[Provided entries]
┄┄┄┄┄┄┄┄┄┄┄┄┄┄┄┄┄┄┄┄
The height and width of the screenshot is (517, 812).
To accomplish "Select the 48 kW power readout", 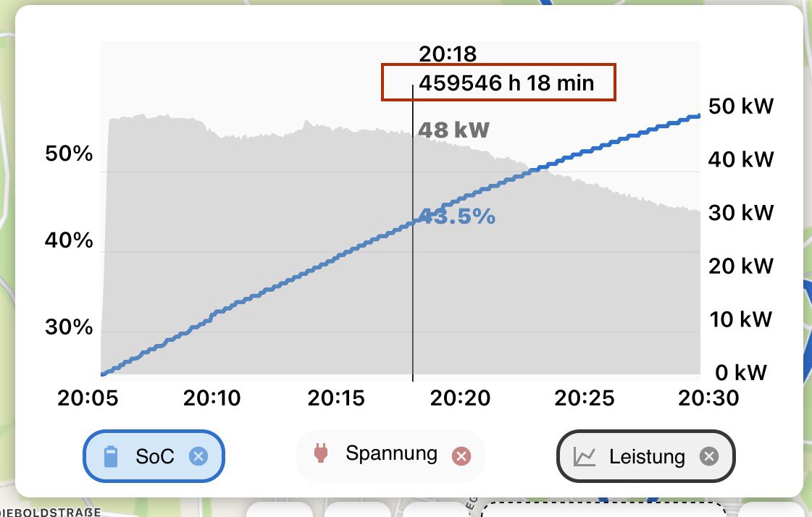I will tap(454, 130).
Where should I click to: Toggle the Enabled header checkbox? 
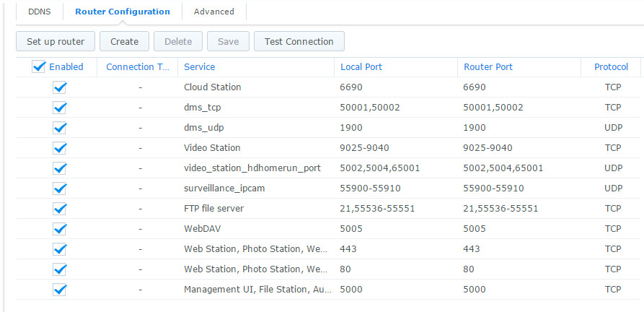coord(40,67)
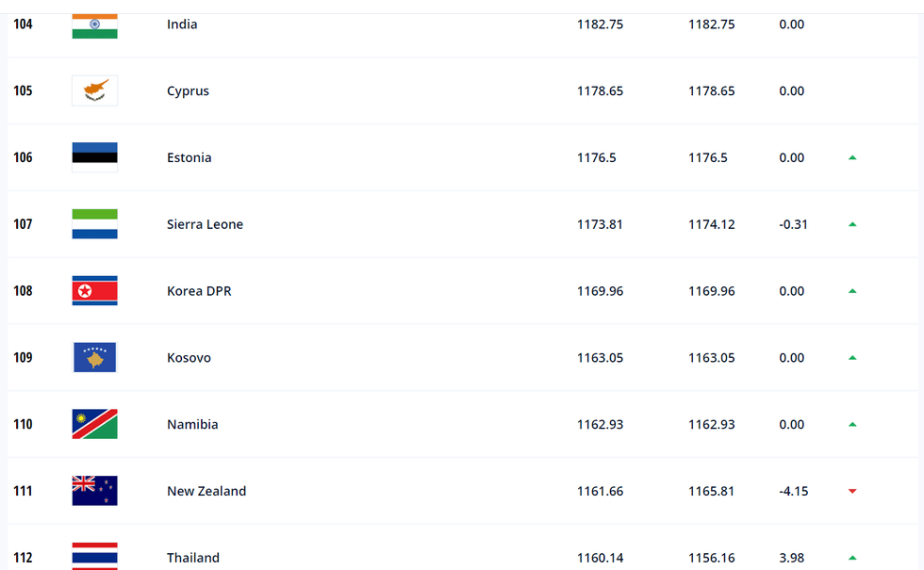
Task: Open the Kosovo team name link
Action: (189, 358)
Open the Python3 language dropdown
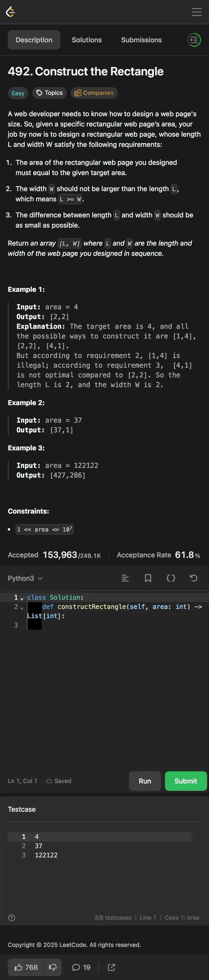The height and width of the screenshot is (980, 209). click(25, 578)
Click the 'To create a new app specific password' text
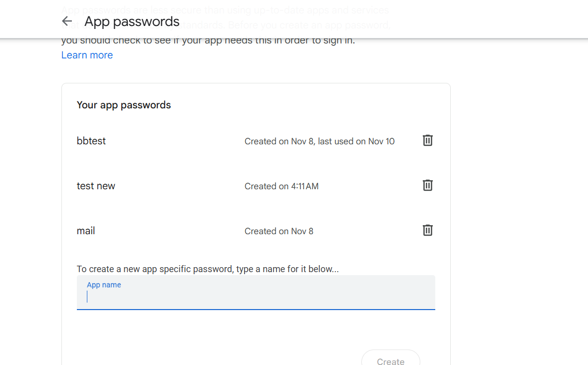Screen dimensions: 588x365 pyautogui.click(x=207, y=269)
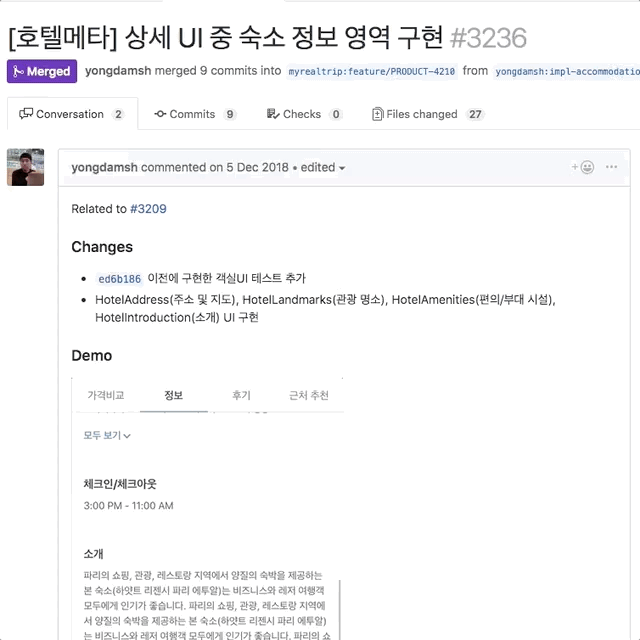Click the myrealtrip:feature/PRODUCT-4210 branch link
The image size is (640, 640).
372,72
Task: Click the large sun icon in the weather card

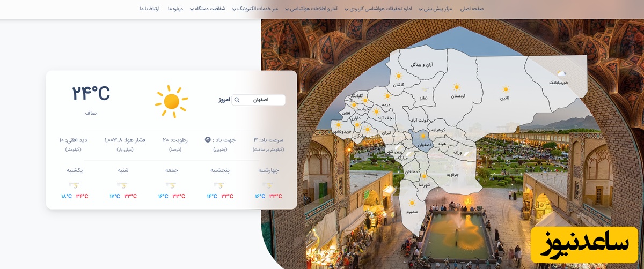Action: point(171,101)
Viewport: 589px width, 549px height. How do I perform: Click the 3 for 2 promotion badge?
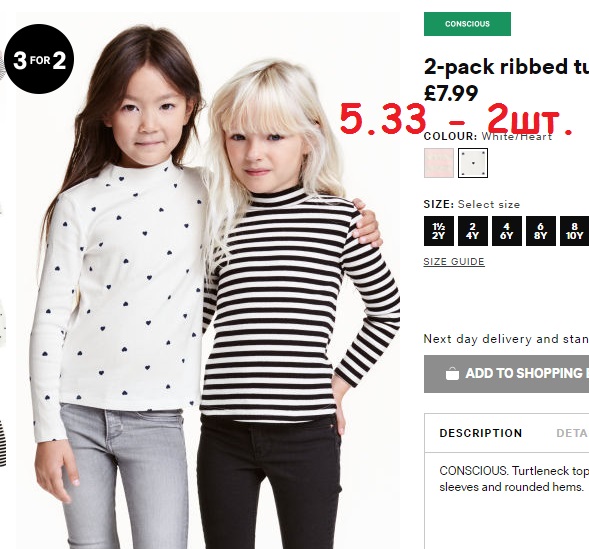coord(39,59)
┄┄┄┄┄┄┄┄┄┄┄┄┄┄┄┄┄┄┄┄
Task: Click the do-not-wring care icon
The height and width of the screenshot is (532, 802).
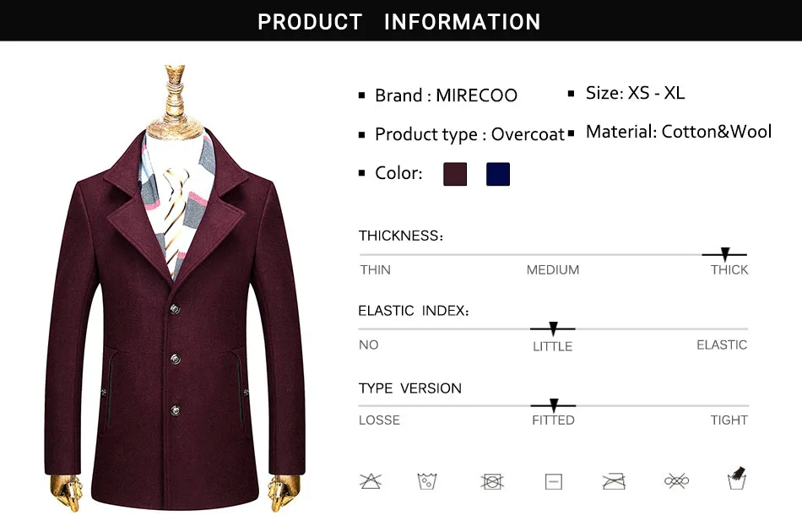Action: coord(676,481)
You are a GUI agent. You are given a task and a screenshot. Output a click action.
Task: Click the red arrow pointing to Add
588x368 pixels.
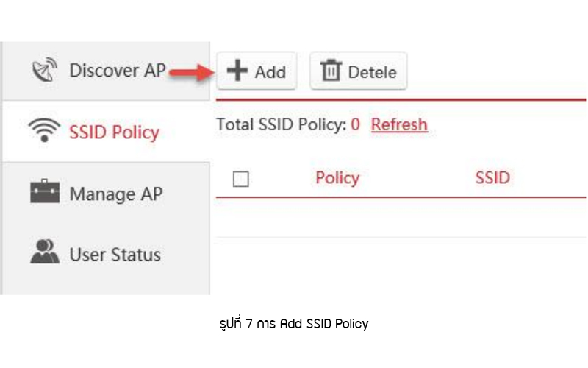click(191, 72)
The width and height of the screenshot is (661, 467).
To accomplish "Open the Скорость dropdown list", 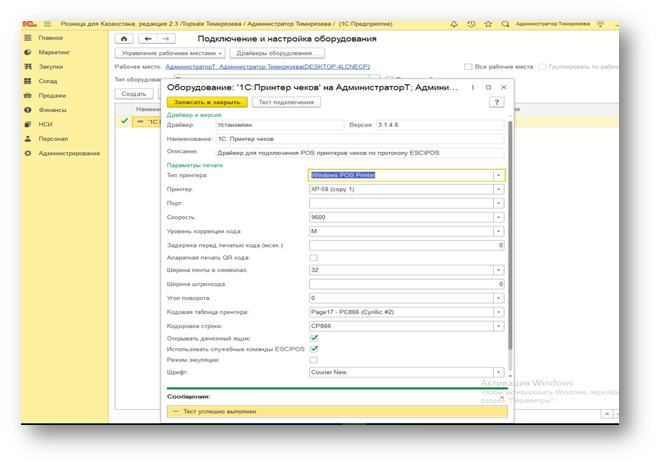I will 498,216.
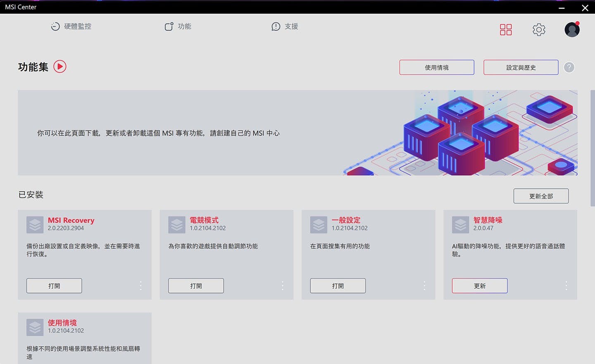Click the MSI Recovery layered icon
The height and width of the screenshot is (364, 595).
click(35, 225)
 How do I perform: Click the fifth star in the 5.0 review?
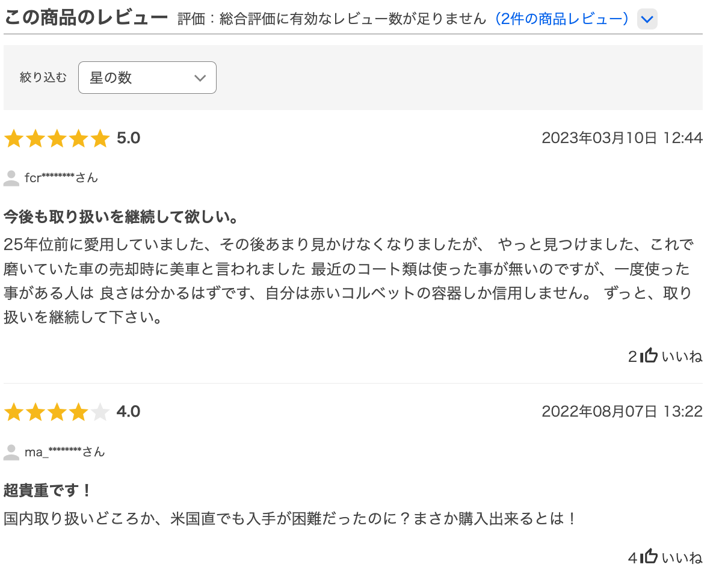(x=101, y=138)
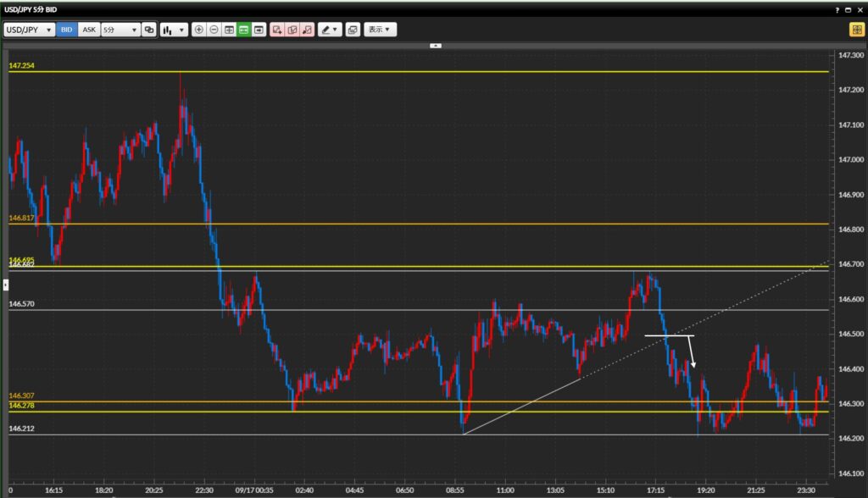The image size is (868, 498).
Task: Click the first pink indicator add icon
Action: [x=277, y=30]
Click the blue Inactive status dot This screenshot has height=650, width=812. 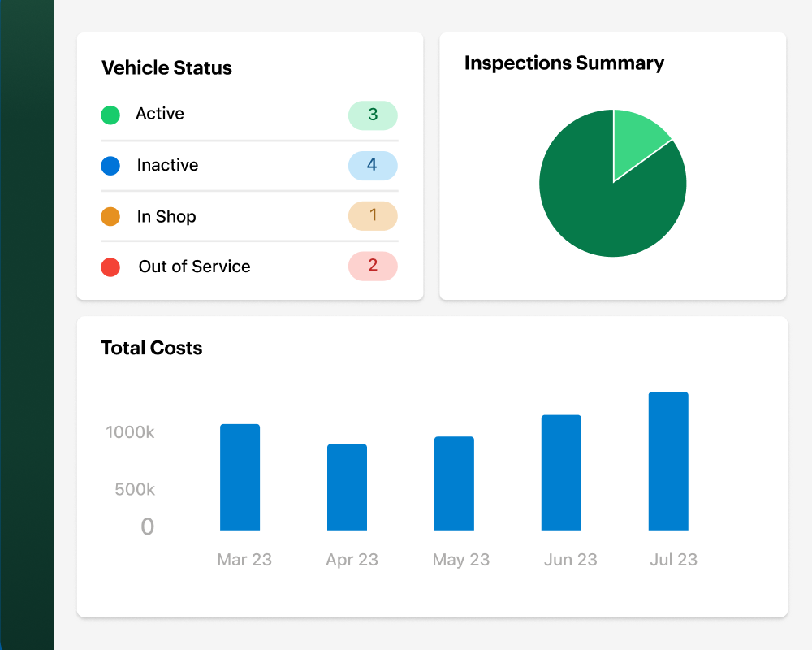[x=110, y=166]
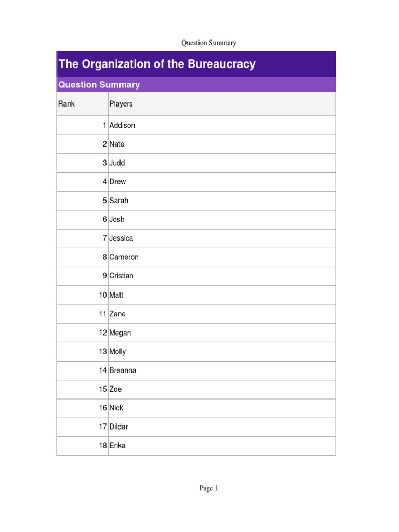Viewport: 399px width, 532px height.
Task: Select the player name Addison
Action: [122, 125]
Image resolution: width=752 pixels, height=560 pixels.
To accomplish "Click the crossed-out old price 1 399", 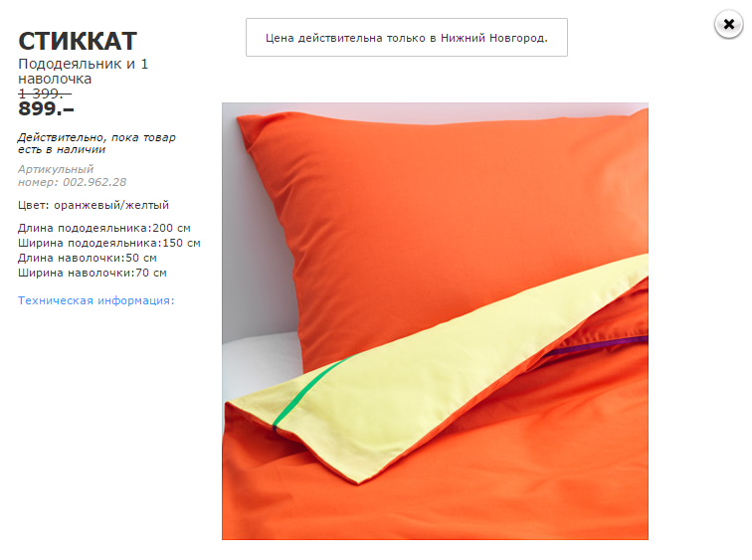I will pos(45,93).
┄┄┄┄┄┄┄┄┄┄┄┄┄┄┄┄┄┄┄┄
[Directions]
The lines to reproduce run from the one above containing "The height and width of the screenshot is (532, 802)." through the one containing "The width and". Copy them exactly and leave out all pictures.

[Answer section]
The height and width of the screenshot is (532, 802).
Action: coord(676,481)
You are a GUI agent. You are given a task and a screenshot. Output a click action.
Task: Click the red arrow pointing to Add
588x368 pixels.
click(191, 72)
The width and height of the screenshot is (661, 467).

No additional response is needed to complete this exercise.